All learning and teaching activities provide students with knowledge and understanding of statistics and econometrics. The weekly exercises give students diverse skills as working independently, problem solving, writing concisely and clearly, retrieving secondary data from various online sources and interpreting and analysing them using econometric software.
Transferable skills are developed in lectures and seminars, and through independent directed learning and assessment.
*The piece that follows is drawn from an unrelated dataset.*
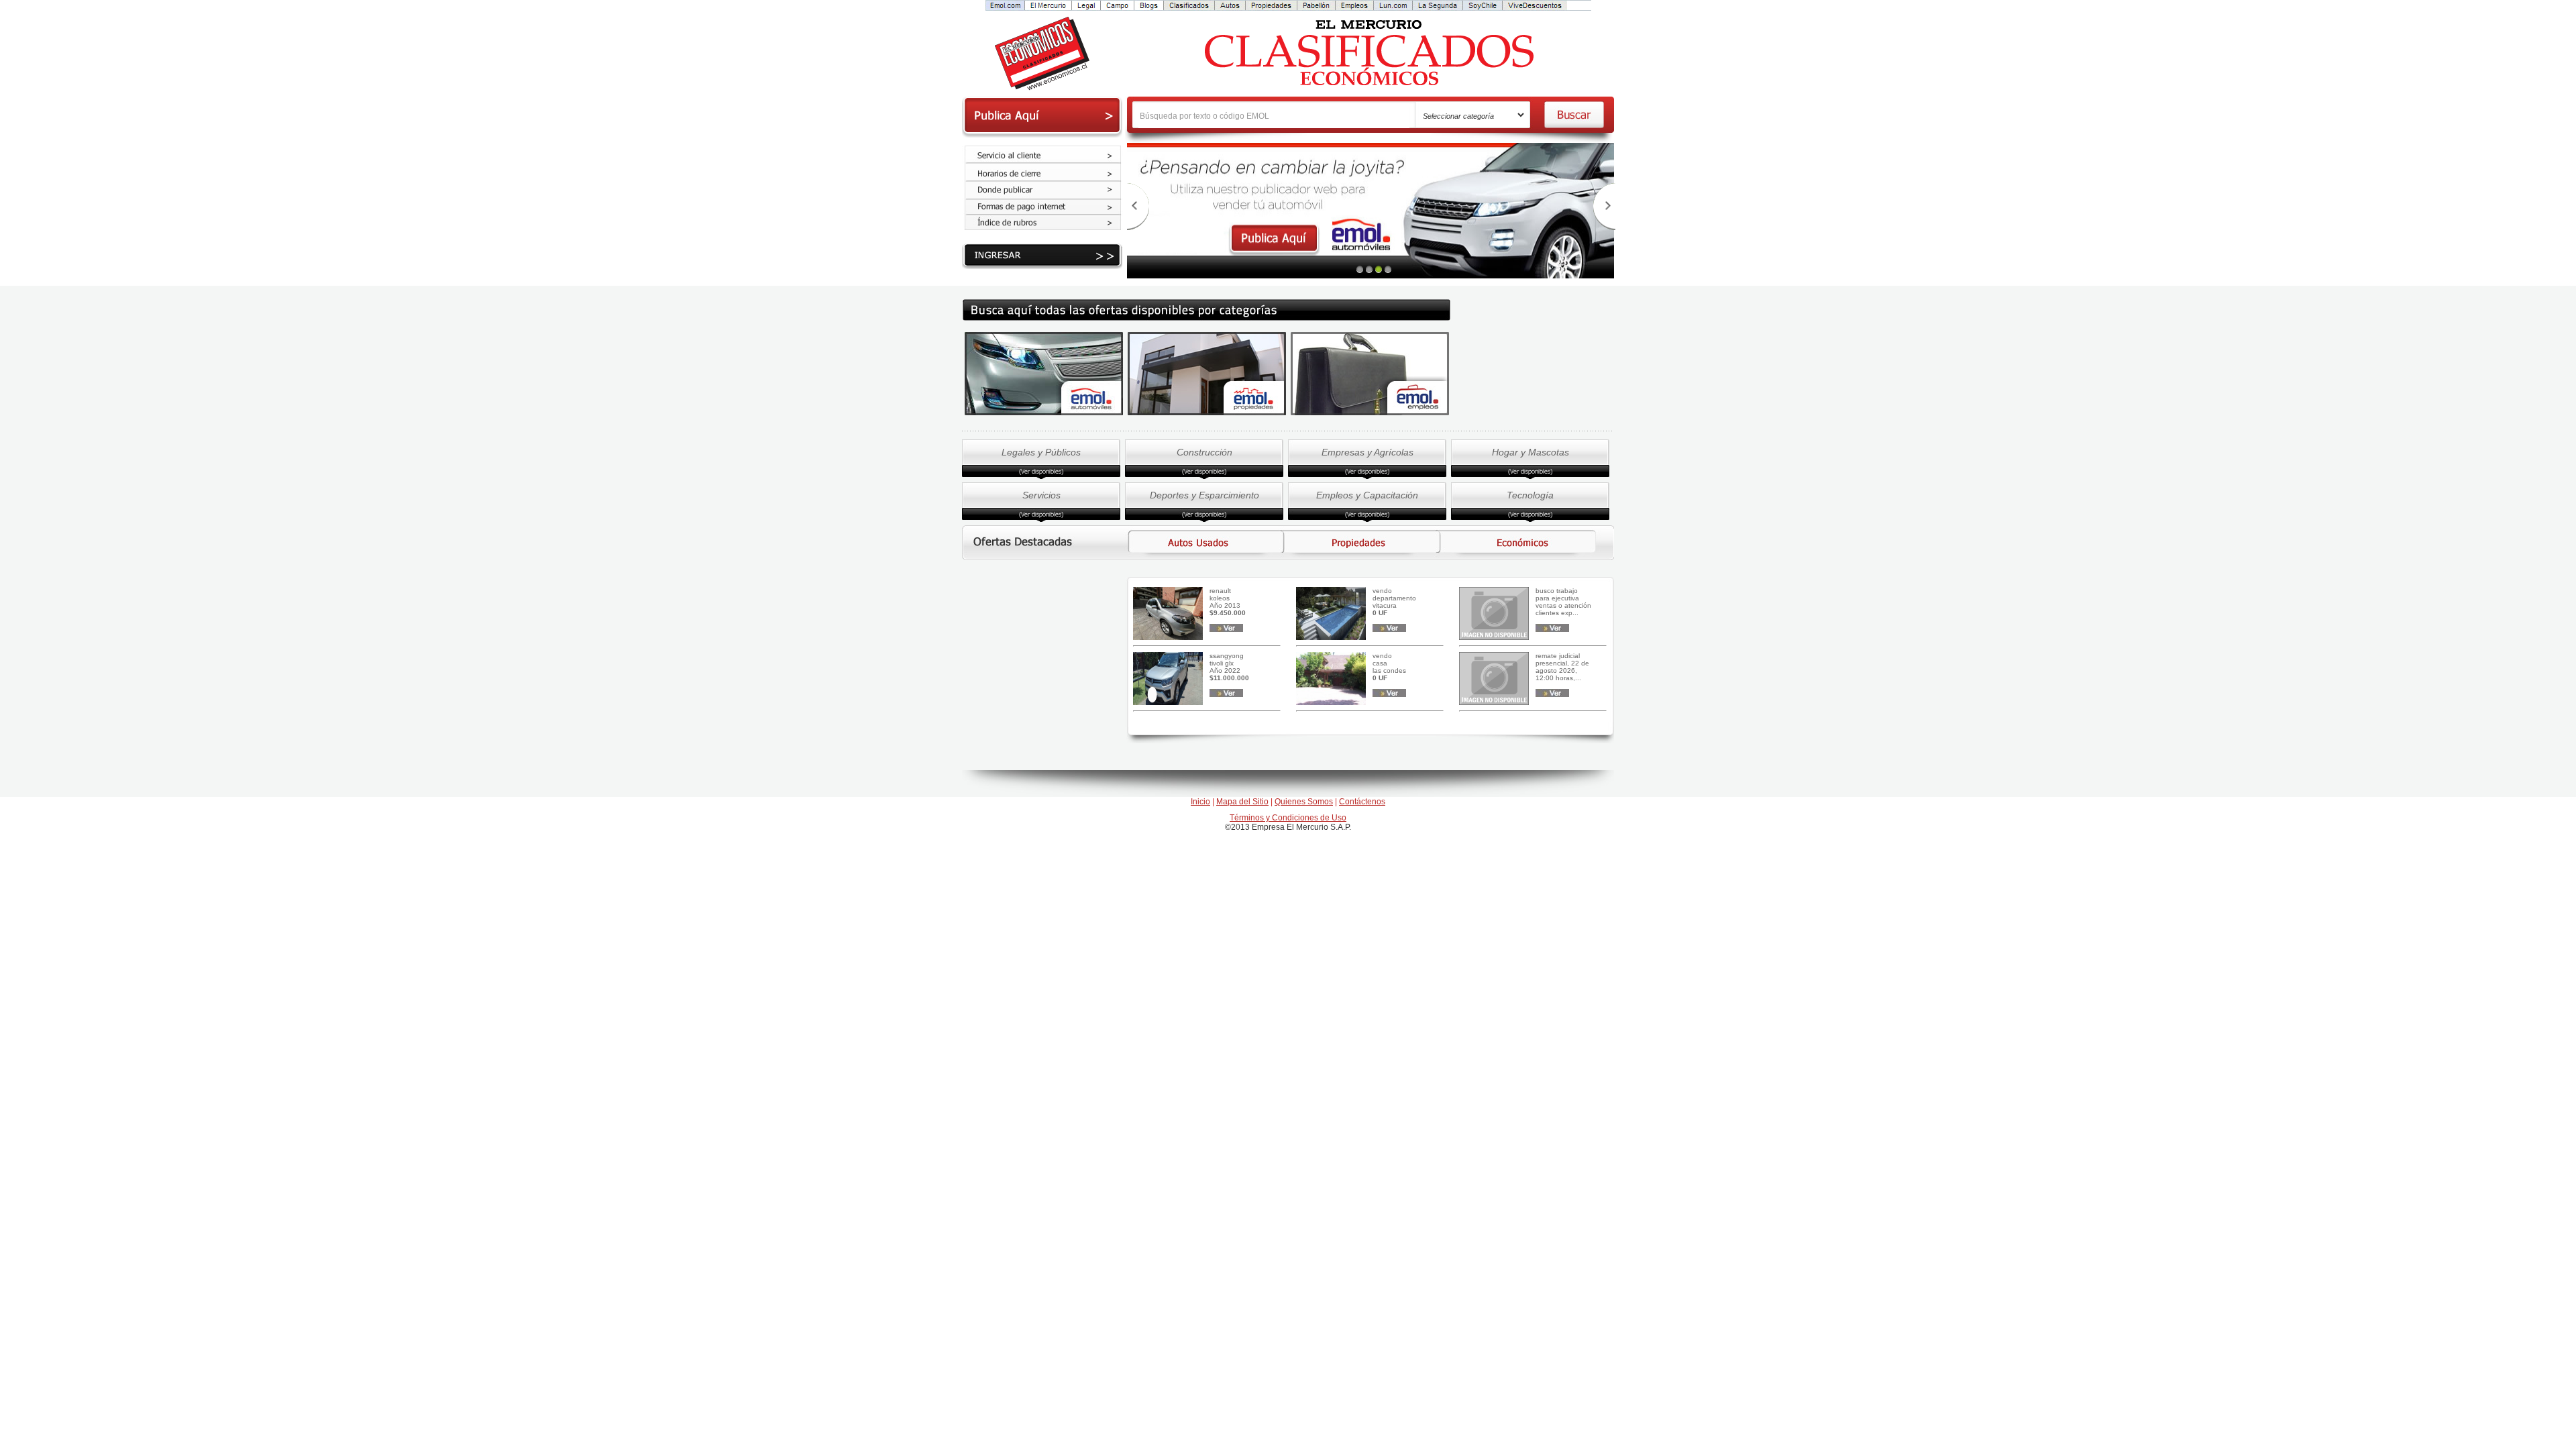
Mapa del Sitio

Skills development is enhanced through working cooperatively solving economic and finance problems.
Initiative and independence are developed progressively through the module such that students are encouraged to take greater responsibility for their learning.
Students are encouraged to reflect on their learning.
Learning outcomes
On successful completion of this module students will be able to:
1. Demonstrate a broad knowledge and a systematic understanding of statistics; correlation analysis; hypothesis testing and application to economics, finance and banking.
2. Develop an in-depth understanding of the Classical Linear Regression Model (CLRM), the assumptions; causes and consequences of violation of assumptions; hypothesis testing of regression coefficients; and application of the model to economics and finance problems.
3. Analyse and interpret data and explain multiple regression results using econometric software.
4. Demonstrate a range of transferable skills: data and quantitative analysis; problem solving; IT; written; research; analytical thinking; and evaluation of empirical work within economics, finance and banking.